As it is not true to say that the Church is a "voluntary" organisation, so also it is not true to say that it exists "for the maintenance of public worship," at least in the sense that most Englishmen would give to the words. Certainly the Church, consisting of men and women whom God of His sheer goodness has delivered from the power of darkness and translated into the kingdom of His dear Son, will find its first duty, as also its first impulse, in an abandonment of adoration. But if the God who is worshipped is not only some Jewish Jehovah or Mohammedan Allah, but the God and Father of our Lord Jesus Christ, this love and adoration of God will immediately express itself in the love and service of men, and especially in the passionate desire to share with others the supreme treasure of the knowledge of God. The Church, like its Master, will be chiefly concerned to seek and to save that which is lost, calling men everywhere to repent because the Kingdom of God is at hand. Worship is indeed the very breath of its life, but service of the world is the business of its life. It is the Body of Christ, that is to say, the instrument of His will, and His will is to save the world.

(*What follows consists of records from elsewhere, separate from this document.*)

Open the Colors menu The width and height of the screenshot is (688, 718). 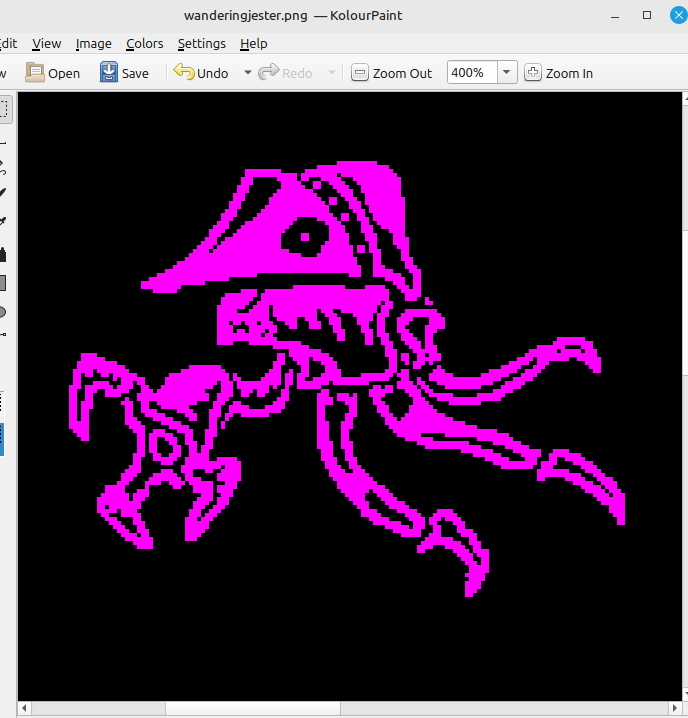tap(145, 43)
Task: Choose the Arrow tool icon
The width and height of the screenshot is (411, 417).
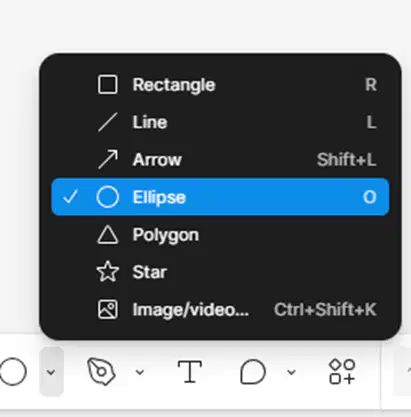Action: pos(108,159)
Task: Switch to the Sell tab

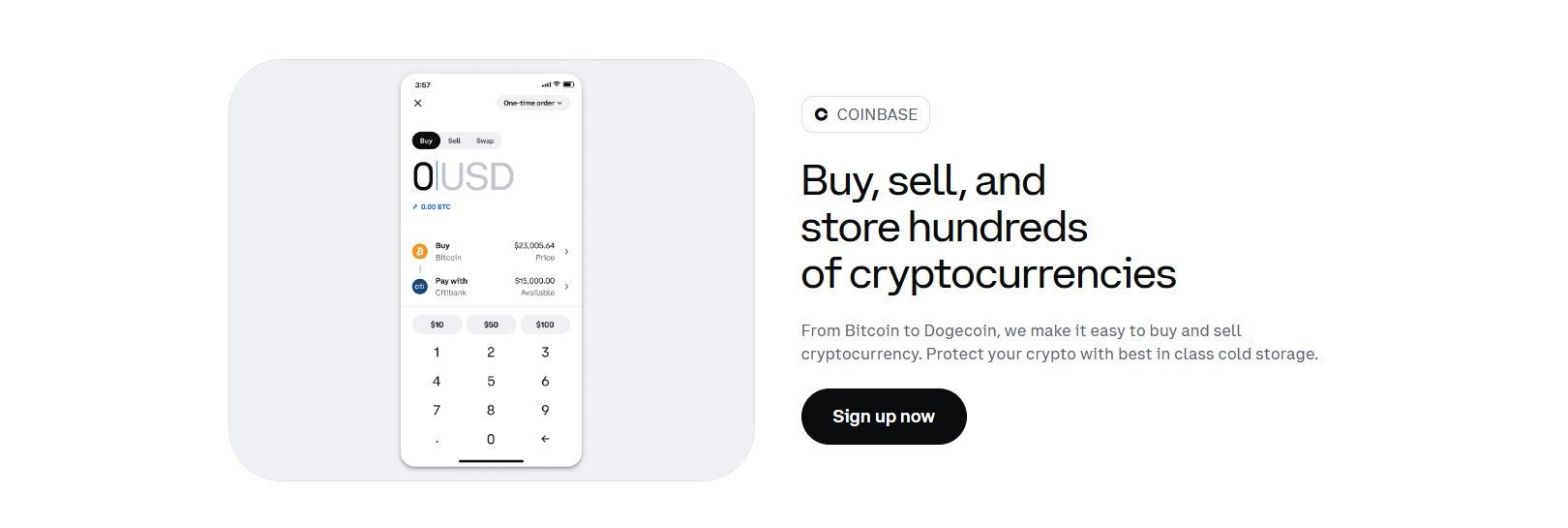Action: (x=454, y=140)
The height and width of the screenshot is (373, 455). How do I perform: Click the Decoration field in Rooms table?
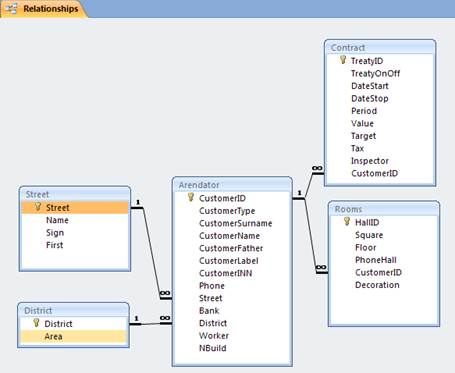[377, 285]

The spiritual life of men is not limited to this planet, and the fulfilment of the Church's task can never be here alone. The Church must call men from temporal to eternal hopes. But in this way it will do more than is possible in any other way to purify the temporal life itself. For most temporal goods are such that the more one person has the less there is for others, so that absorption in them leads inevitably to strife and war. But the eternal goods—love, joy, peace, loyalty, beauty, knowledge—are such that the fuller fruition of them by one leads of itself to fuller fruition by others also, and absorption in them leads without fail to brotherhood and fellowship.
It is not of worship, the breath of the church's life, but of service, the business of its life, that I wish to speak. But this can only be misleading if the other has not first been given prominence. The Church serves because it first worships. Only because it has in itself a foretaste of eternal life, the realised Kingdom of God, can it prepare the way of the Lord, so that His Kingdom may come on earth as it is in heaven.
One question which demands attention concerns the nature of the Church which is to perform this function. Is it enough that there should be vast numbers of Christian individuals gathering together in whatever way is proved by experience to be the most effective for edification, pursuing their profession as Christians, and so gradually leavening life? Or is there need for a quite definite society, with a coherent constitution and a known basis of membership? The former has much to recommend it; it avoids the deadening influence of a rigid machinery; it ensures freedom of spiritual and intellectual development; it may seem to correspond with that loosely constituted group of disciples, which was, as we have seen, the actual fruit of the earthly ministry of Christ. Yet it is condemned by all analogies, and is inadequate to the essential nature of religion.